— Jon Sapers, former Star reporter
Main story: His lens captured life: Longtime Star photographer Ken Elkins dies at 76
When I was a 21-year-old state reporter at The Star (I won't say what decade), Ken and I would ride together to assignments. I enjoyed that for two reasons: I didn't know the backroads in the counties we covered, and Ken was simply charming. Ken was into fishing in a big way, and one day we passed one of his favorite fishing spots.
"I'm going to teach you how to fish," he announced.
This city girl dressed in her heels and cute miniskirt did not want to learn how to fish.
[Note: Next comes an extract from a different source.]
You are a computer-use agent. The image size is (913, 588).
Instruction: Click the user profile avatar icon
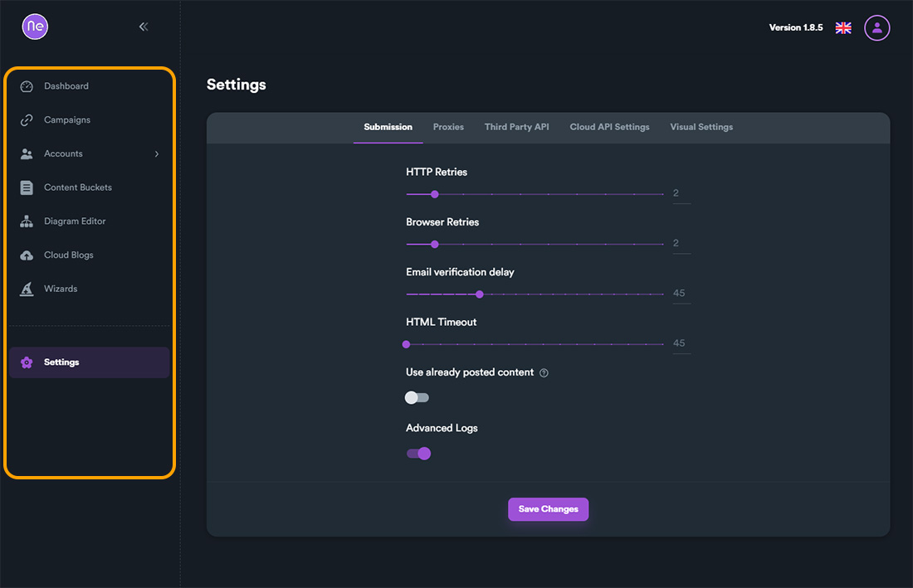pyautogui.click(x=877, y=28)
No matter; Ken pulled to the side of the road, jumped out, and pulled his fishing equipment from the bed of his truck.
"Come on; let's fish." Despite my protests — and my high heels — Ken led me to the creek bank where I teetered on a couple of rocks. He was oblivious to my discomfort and lack of enthusiasm. He loaded his hook (is that the right term?) and cast the line — after he had explained fishermen use different weights of line and varieties of bait depending on the kind of fish swimming around in the area. He may as well have been explaining a math problem.
Thirty minutes later and no fish, Ken decided we needed to get back to the office. Thank goodness.
"Wasn't that fun?" he asked. Not so much the fishing part, Ken. But I always had fun working with you.
— Veronica Kennedy, former Star reporter
Back in the late ’80s, I had the pleasure of being one of The Star’s stringers when I was a student at Auburn University.
All of the photographers at the time — Eddie Motes, Bill Wilson, Steve Gross, Trent Penny and Ken Elkins — helped me along by teaching me many practical tools that would take me to a much higher standard of photojournalism, but it was Ken’s patience and father-like demeanor that really impressed me for life.
I will always cherish the time that I spent with Ken in the darkroom at the old Anniston Star site. Ken reminded me of Mark Twain with his nicotine-stained mustache and quarter-length cigarette bouncing off of his bottom lip as he spoke to me about philosophy and life over a tray of photo paper developer.
Ken regularly sent me out to find features on Anniston’s “west” side, because to him ... it was the people who had nothing material in life that needed to be lifted up by having their picture made for the paper. He once told me that rich kids have it all — toys, nice yards … but the kids in the rural areas and poor parts of town had dreams that were played out in sandlots and porches … places that made for wonderful imagery.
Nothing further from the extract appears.